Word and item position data
------------------------

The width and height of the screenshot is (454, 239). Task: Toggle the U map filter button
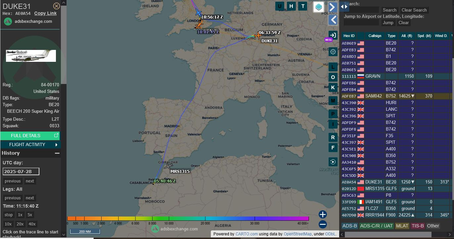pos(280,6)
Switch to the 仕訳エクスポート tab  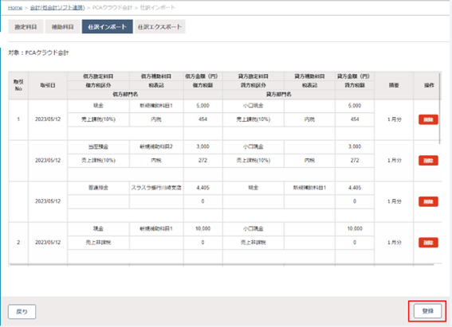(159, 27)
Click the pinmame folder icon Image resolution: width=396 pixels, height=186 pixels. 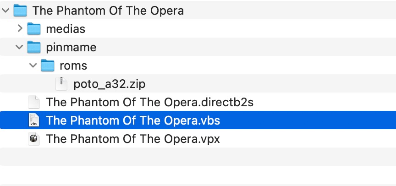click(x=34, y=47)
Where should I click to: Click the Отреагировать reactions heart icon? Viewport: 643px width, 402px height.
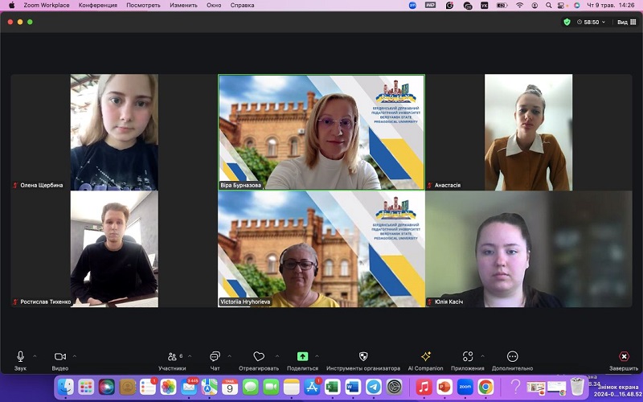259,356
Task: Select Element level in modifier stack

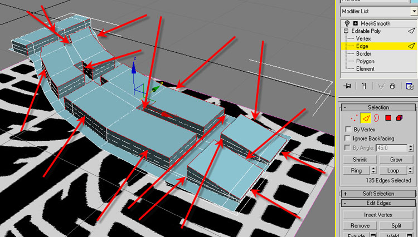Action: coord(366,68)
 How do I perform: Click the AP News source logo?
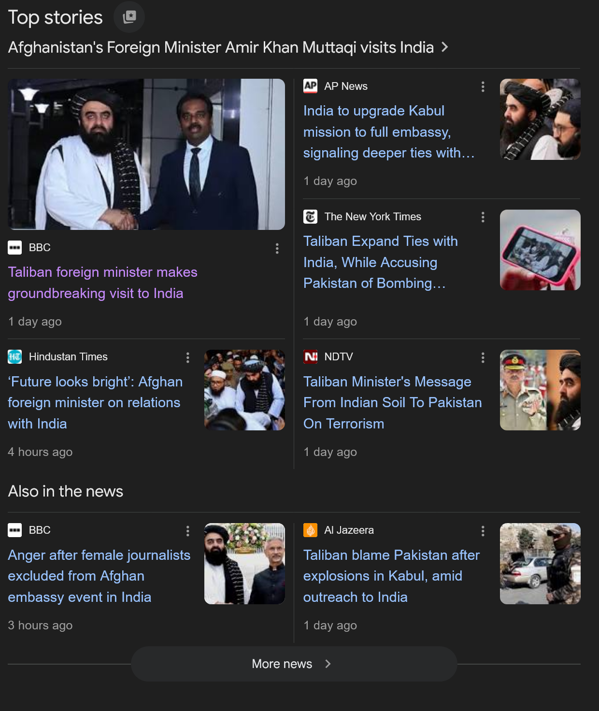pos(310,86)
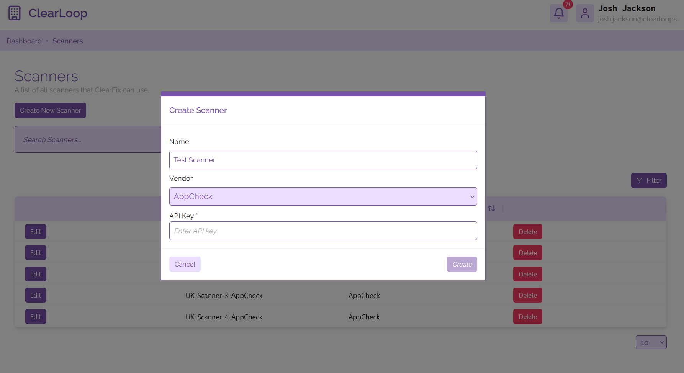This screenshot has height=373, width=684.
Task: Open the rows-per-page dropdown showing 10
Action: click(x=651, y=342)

------------------------

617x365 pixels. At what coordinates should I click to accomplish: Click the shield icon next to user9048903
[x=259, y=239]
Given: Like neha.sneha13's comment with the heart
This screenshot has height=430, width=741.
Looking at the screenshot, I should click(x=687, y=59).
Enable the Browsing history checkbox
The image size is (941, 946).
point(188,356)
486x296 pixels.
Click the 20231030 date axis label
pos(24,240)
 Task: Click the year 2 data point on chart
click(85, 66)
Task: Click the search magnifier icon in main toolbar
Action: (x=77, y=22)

------------------------

Goal of the exercise
Repeat the lines of the listing verbatim, beginning at the line that contains "Given: Like neha.sneha13's" and stopping after the line that contains "point(188,356)".

Solution to this exercise
Given: Like neha.sneha13's comment with the heart
This screenshot has height=430, width=741.
Looking at the screenshot, I should click(x=687, y=59).
Enable the Browsing history checkbox
The image size is (941, 946).
point(188,356)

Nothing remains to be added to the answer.